_Gestellte Aufgabe 1_: Gib aus dem folgenden Text über den antiken Seehandel den Abschnitt wortgetreu wieder, der bei „Anhand der Tabula“ beginnt und bei „Luxuswaren zu kaufen.“ endet.

Johannes Strähle

Und da stand sie still, quer und unbeweglich. 400 Meter lang, 60 Meter breit und 265.876 Tonnen schwer. Sie kam nicht vorwärts und nicht rückwärts. So tief wie der Kapitän der Evergiven, dem Containerschiff, das im März 2021 im Suezkanal feststeckte, in diesem Moment gerne im Erdboden versunken wäre, wäre er auf der anderen Seite der Erde mitten im Südpazifik wieder aufgetaucht. Das Ergebnis der Havarie: sechs Tage und sieben Stunden lang ging im Suezkanal gar nichts mehr. Für unsere globalisierte Welt war es eine Katastrophe. Der finanzielle Schaden pro Stunde (!) betrug etwa 400 Millionen US-Dollar. Eine unvorstellbare große Zahl. Die Welt ist globalisiert und wir sind abhängig davon. Wir kaufen etwas und die Ware legt Tausende von Kilometern zurück, bevor sie von einem Paketboten ausgestellt wird oder die Regale befüllt. Ähnlich war es aber auch bereits in der Antike, wenn auch mit anderen Waren und ohne DHL & Co. Versteht sich doch von selbst.
Anhand der Tabula Peutingeriana (einsehbar hier), der mittelalterlichern Kopie einer späten Karte, kennen wir Teile dieser Handelswege. Möchte man der heutigen Suezroute folgen, macht es wohl am meisten Sinn, nach Bernicide portum (Berenike, Segment 7) zu reisen und von dort an mit dem Schiff das Rote Meer zu verlassen und gen Indien zu segeln. So viel zur Route. Ein Händler, der eine solche Reise auf sich nahm, segelte mit Schiffen bis zu drei Masten. Im mediterranen Bereich ein seltener Anblick. Unser Händler heißt Azizos, ein Syrer, der durch seine Grabinschrift nachweislich in Trier war, und sein erstes Ziel ist die Südspitze der arabischen Halbinsel. Nicht aber um Waren des täglichen Gebrauchs zu kaufen, wie es heutzutage der Fall ist, sondern um Luxuswaren zu kaufen.

Unser Azizos segelt nicht im Auftrag des Staates und zudem unter großem Risiko, aber umso höher ist die Rendite. Bis zu 10-fache Gewinne kann er erreichen. Hierfür sollte aber alles gut gehen, denn es steht viel auf dem Spiel. Er hat Millionen Sesterzen investiert, um die Fahrt zu ermöglichen. Aber wenn alles gut geht und er in Indien Pfeffer und andere exotische Waren laden kann, warten potenziell bis zu 16 Millionen Sesterzen auf ihn und seine Kapitalgeber. Da bleibt genügend übrig, auch nach Abzug der in Ägypten zu entrichtenden 25-prozentigen Zollabgabe auf Indienwaren.

_Gestellte Aufgabe 2_: Zitiere aus den folgenden Datensätzen genau die Zeilen, die mit der Zeile mit „Select clip mov02579.avi on Track 2“ beginnen und mit der Zeile mit „will click(x=29, y=157).“ enden, beide Zeilen eingeschlossen.

_Bereitgestellte Datensätze_:
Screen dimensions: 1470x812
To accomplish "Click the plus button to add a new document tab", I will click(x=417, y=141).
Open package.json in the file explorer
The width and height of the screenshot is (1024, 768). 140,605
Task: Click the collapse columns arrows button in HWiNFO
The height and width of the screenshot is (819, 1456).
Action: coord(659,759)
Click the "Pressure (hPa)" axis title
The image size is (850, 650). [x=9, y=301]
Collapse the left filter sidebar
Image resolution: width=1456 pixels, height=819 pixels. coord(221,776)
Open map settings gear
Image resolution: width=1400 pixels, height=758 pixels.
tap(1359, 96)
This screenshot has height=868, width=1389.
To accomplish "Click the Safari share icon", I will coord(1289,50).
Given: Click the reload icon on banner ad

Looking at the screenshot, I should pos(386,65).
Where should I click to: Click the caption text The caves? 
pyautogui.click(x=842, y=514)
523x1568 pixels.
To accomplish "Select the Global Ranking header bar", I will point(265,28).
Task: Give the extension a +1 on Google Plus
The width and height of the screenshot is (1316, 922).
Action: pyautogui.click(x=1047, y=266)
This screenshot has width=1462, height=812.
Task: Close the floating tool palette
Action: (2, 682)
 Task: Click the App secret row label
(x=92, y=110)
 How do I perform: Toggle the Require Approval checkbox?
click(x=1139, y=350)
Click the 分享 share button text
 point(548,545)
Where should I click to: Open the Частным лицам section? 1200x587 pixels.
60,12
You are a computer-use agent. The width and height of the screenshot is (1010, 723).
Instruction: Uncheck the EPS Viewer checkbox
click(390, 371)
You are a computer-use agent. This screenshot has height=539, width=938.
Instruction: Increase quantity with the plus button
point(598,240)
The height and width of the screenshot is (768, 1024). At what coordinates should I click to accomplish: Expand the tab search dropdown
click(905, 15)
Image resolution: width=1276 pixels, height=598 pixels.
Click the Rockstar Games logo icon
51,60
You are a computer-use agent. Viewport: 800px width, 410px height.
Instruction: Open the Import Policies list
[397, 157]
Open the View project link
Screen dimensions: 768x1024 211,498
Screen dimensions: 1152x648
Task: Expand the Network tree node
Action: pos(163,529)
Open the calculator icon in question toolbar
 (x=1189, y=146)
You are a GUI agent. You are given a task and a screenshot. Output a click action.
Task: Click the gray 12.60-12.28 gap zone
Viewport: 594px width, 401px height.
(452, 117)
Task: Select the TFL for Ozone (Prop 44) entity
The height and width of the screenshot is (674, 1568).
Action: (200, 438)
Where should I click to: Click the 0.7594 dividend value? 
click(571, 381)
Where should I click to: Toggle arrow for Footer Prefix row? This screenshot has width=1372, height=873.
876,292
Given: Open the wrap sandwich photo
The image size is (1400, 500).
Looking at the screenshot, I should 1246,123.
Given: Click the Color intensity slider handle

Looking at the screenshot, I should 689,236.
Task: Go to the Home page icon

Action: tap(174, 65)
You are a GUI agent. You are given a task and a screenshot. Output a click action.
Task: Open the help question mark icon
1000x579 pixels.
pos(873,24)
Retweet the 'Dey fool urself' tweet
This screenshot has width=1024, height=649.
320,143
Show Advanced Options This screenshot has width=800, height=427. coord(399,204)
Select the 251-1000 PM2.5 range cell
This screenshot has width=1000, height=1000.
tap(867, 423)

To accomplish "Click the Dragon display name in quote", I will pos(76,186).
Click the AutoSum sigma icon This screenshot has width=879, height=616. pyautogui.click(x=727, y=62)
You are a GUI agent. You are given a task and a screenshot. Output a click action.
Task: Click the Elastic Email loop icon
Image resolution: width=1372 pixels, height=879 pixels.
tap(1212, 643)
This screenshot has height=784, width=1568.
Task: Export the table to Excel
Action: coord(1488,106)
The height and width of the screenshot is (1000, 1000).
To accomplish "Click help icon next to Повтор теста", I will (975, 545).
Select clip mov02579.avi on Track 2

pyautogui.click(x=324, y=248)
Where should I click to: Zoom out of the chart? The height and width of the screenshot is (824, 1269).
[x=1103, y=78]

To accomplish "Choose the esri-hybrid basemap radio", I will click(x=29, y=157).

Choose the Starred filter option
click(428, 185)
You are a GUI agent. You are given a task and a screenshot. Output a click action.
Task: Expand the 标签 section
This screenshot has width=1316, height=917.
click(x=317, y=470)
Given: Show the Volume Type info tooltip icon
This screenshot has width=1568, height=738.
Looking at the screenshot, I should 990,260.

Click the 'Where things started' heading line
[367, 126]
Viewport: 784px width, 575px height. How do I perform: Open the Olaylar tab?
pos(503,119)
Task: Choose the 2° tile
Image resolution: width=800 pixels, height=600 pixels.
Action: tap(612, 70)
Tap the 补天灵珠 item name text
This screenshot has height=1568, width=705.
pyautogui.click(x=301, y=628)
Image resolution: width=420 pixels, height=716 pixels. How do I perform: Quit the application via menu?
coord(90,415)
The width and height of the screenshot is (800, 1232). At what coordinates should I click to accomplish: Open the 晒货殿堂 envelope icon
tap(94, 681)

_Richtige Antwort 1_:
Anhand der Tabula Peutingeriana (einsehbar hier), der mittelalterlichern Kopie einer späten Karte, kennen wir Teile dieser Handelswege. Möchte man der heutigen Suezroute folgen, macht es wohl am meisten Sinn, nach Bernicide portum (Berenike, Segment 7) zu reisen und von dort an mit dem Schiff das Rote Meer zu verlassen und gen Indien zu segeln. So viel zur Route. Ein Händler, der eine solche Reise auf sich nahm, segelte mit Schiffen bis zu drei Masten. Im mediterranen Bereich ein seltener Anblick. Unser Händler heißt Azizos, ein Syrer, der durch seine Grabinschrift nachweislich in Trier war, und sein erstes Ziel ist die Südspitze der arabischen Halbinsel. Nicht aber um Waren des täglichen Gebrauchs zu kaufen, wie es heutzutage der Fall ist, sondern um Luxuswaren zu kaufen.

_Richtige Antwort 2_:
Select clip mov02579.avi on Track 2

pyautogui.click(x=324, y=248)
Where should I click to: Zoom out of the chart? The height and width of the screenshot is (824, 1269).
[x=1103, y=78]

To accomplish "Choose the esri-hybrid basemap radio", I will click(x=29, y=157).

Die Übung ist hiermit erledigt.